Moreover, the penalties for non-compliance with management or certification schemes, or false or misleading reporting of environmental protocols, are extremely limited. With respect to ISO standards, the ISO’s Conformity Assessment Committee (CASCO) produces international standards and guides that provide information (p. 524) and general requirements on conformity assessment procedures—that is, deciding whether an organization has successfully implemented the standard. However, it is national accreditation bodies that set the criteria for certifiers. The International Accreditation Forum (IAF) is a world association of national conformity assessment accreditation bodies and other organizations interested in conformity assessment, mainly to ISO 9000 and ISO 14001. Its primary function is to encourage the development of a single worldwide system of mutual recognition of conformity assessment certificates, with an end goal of eliminating non-tariff barriers to trade. Both the IAF and CASCO have developed mutual recognition and other protocols. Nonetheless, harmonization of conformity assessment to private standards generally is in its infancy, as are attempts to set up worldwide standards for the qualification of certifiers, accreditation bodies, and independent standards auditors. It will take some time for these efforts to actually result in credible conformity assessment protocols that are accepted across borders, especially given the pressures on developing country certifiers and accreditation bodies to certify large numbers of companies.

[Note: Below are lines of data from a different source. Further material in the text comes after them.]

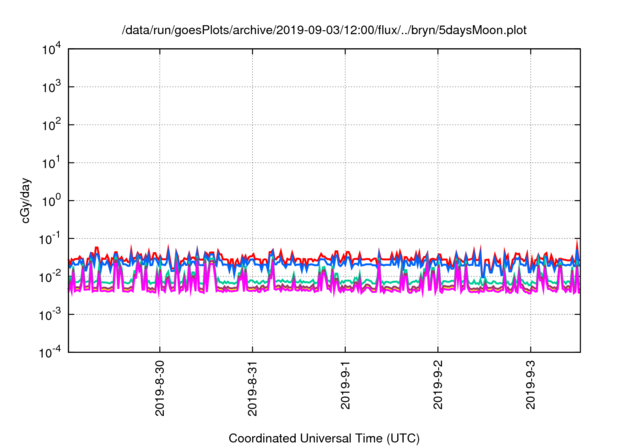Click the 10^1 y-axis tick label
Viewport: 640px width, 448px height.
[51, 162]
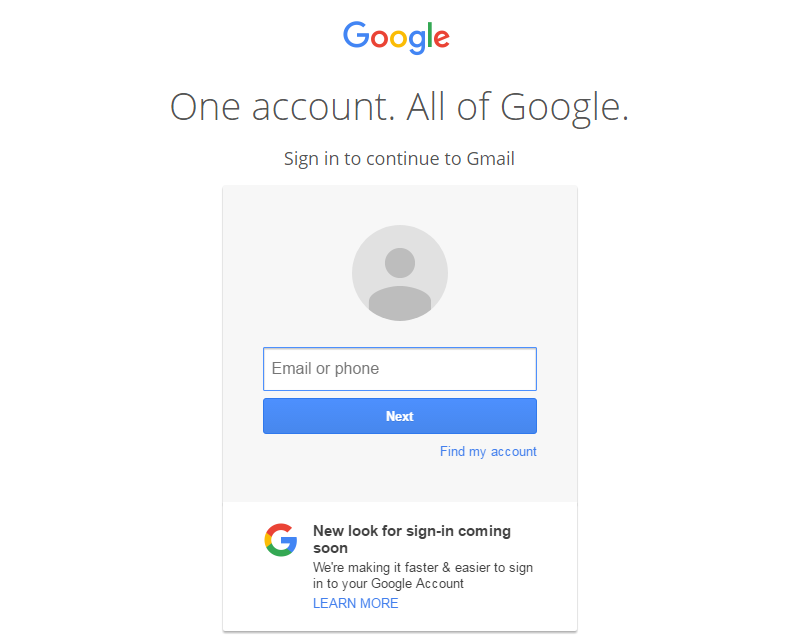Click the default profile avatar picture
The width and height of the screenshot is (803, 642).
(399, 273)
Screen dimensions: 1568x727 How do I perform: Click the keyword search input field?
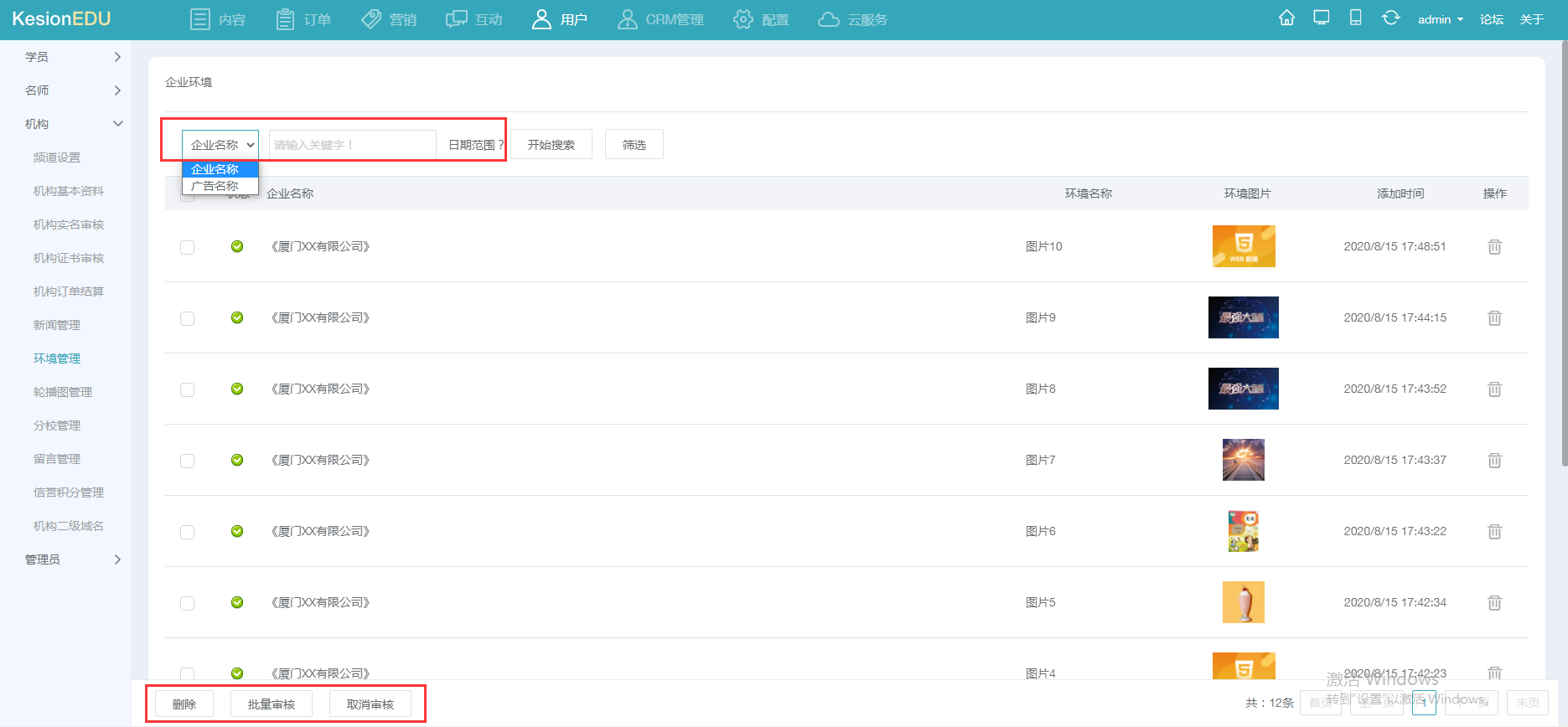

Theoretically, companies can lose their ISO certification, and participants in other private schemes may be ejected from the schemes for continuing non-conformity with the standard. This happens rarely though and only after extensive negative publicity. The most common compliance assurance schemes involve private auditing and accounting firms, but several studies have shown that such audits are often incomplete and biased towards management. And with a few exceptions, such as the revamped Responsible Care programme, most industry standards do not even require external verification. A few attempts at stakeholder/labour/NGO monitoring have taken place in the labour standards context, but they have not become a widely accepted model. One complaint, therefore, is that private standards are for the most part toothless and cannot differentiate good players from bad. Related to this criticism is the more general complaint that all voluntary codes of conduct are enforced only by self-declaration and self-certification, with sporadic NGO denunciations of particularly egregious abuses being the only check.
The tension between stringency and widespread adoption has been a problem given the non-mandatory nature of private standards. With the exception of ‘green’ companies that stake their reputation on environmental probity, and large ‘blue’ companies subject to consumer scrutiny and sensitive to small changes in market share, the uptake of voluntary standards has been limited. Fewer than 25 per cent of large multinational corporations provide public information on their environmental performance, and this number has not grown significantly.22 While most major industrial players now have some version of an EMS in place, very few provide public information derived from the EMS or pursue third party certification. (p. 525) Environmental labelling, while growing, still covers a marginal percentage of goods sold. To truly affect environmental outcomes on a global scale, voluntary private standards are unlikely to be enough.